# How do I view active mappings in libalias (ipfw_nat)



## Rudy (Apr 20, 2012)

I am using ipfw_nat and have some mappings. *H*ow do I see all the active mappings?  I can see the config with like this:

```
# ifpw nat show config
ipfw nat 1 config ip 8.8.8.210 log deny_in same_ports unreg_only reset
ipfw nat 211 config redirect_addr 10.50.1.211 8.8.8.211
ipfw nat 212 config redirect_addr 10.50.1.212 8.8.8.212
ipfw nat 213 config redirect_addr 10.50.1.213 8.8.8.213
```
but I want to see all the sessions -- especially for nat 1 which translates all the non-one-to-one mappings.


----------



## Rudy (Apr 20, 2012)

Also, I am new to ipfw_nat -- how do I tune?  With ipnat, I am used to tuning the maximum number of nat sessions with ipf_nattable_max=100000.


----------



## phoenix (Apr 21, 2012)

From the ipfw(8) man page (untested) (the first is specific to one NAT instance, the second shows info for a range of NAT instances):
`# ipfw nat <instance number> show`
`# ipfw nat 1-214 show`


----------



## Rudy (Apr 21, 2012)

Sorry phoenix, that that command only show the summary info:
`# nat 1: icmp=0, udp=213, tcp=1090, sctp=0, pptp=0, proto=0, frag_id=0 frag_ptr=0 / tot=1303`

Anyone out there actually using ipfw_nat on a production system with > 100 users on the internal interface?


----------



## Rudy (Apr 23, 2012)

*feature requested*

Kicking around the ipfw_nat mailing list, I see others have had this request (back in good old 2010).

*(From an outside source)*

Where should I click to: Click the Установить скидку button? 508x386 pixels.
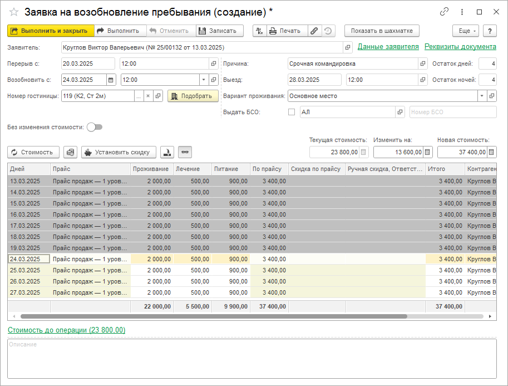coord(119,152)
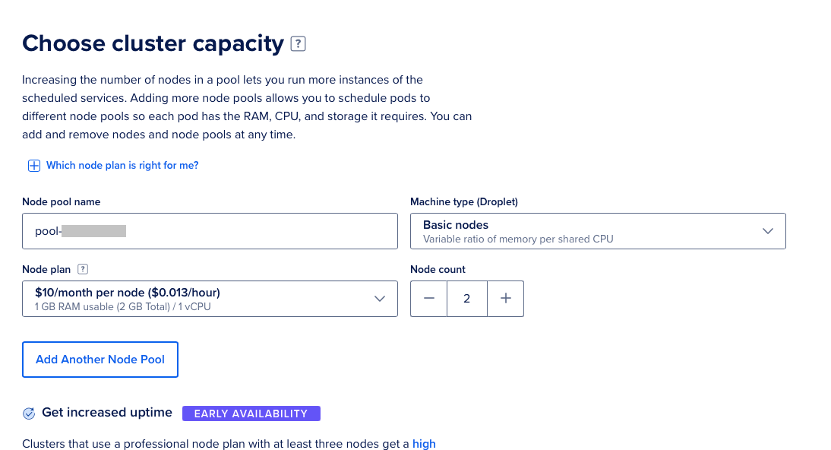
Task: Open the $10/month Node plan dropdown
Action: click(210, 299)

I guess there is no tool -- currently.  Please respond to this post if there is a way!


----------



## Rudy (Apr 26, 2012)

*Hacking the ipfw code is not my strong suit*

I skimmed over the ipfw and libalias source code.  I didn't see a 'dump all the current mappings' function; however, it doesn't look impossible to modify...  need something like this in /usr/src/sys/netinet/libalias/alias_db.c:


```
static void
ShowAliasData(struct libalias *la)
{
        struct alias_link *lnk;
        int i, ttl;

        LIBALIAS_LOCK_ASSERT(la);
        for (i = 0; i < LINK_TABLE_OUT_SIZE; i++) {
                LIST_FOREACH(lnk, &la->linkTableOut[i], list_out) {
                        ttl = lnk->expire_time - (la->timeStamp - lnk->timestamp);
                        AliasLog(la->logDesc,
                         "src=%s:%u, dst=%s:%u, proto=%s, ttl=%d",
                        lnk->src_addr.s_addr, lnk->src_port,
                        lnk->dst_addr.s_addr, lnk->dst_port,
                        lnk->link_type,
                        lnk->timestamp
                        );

                }
        }
}
```


Now, I just need to find how to make it an option in the binary,
/usr/src/sbin/ipfw/nat.c


```
--- nat.c.orig  2012-04-23 20:12:50.000000000 -0700
+++ nat.c       2012-04-23 20:25:08.000000000 -0700
@@ -916,7 +916,7 @@
 {
        struct cfg_nat *n;
        struct cfg_redir *e;
-       int cmd, i, nbytes, do_cfg, do_rule, frule, lrule, nalloc, size;
+       int cmd, i, nbytes, do_cfg, do_table, do_rule, frule, lrule, nalloc, size;
        int nat_cnt, redir_cnt, r;
        uint8_t *data, *p;
        char *endptr;
@@ -939,6 +939,11 @@
                        cmd = IP_FW_NAT_GET_CONFIG, do_cfg = 1;
                        continue;
                }
+               do_table = 0;
+               if (!strncmp(av[0], "table", strlen(av[0]))) {
+                       cmd = IP_FW_NAT_GET_TABLE, do_table = 1;
+                       continue;
+               }
                /* Convert command line rule #. */
                frule = lrule = strtoul(av[0], &endptr, 10);
                if (*endptr == '-')
@@ -972,6 +977,9 @@
                                    sizeof(struct cfg_spool);
                        }
                }
+       else if (do_table) {
+               // need to code dumping of current nat tables...
+                err(EX_USAGE, "not yet implimented");
        } else {
                for (i = 0; 1; i += LIBALIAS_BUF_SIZE + sizeof(int)) {
                        p = &data[i];
```


----------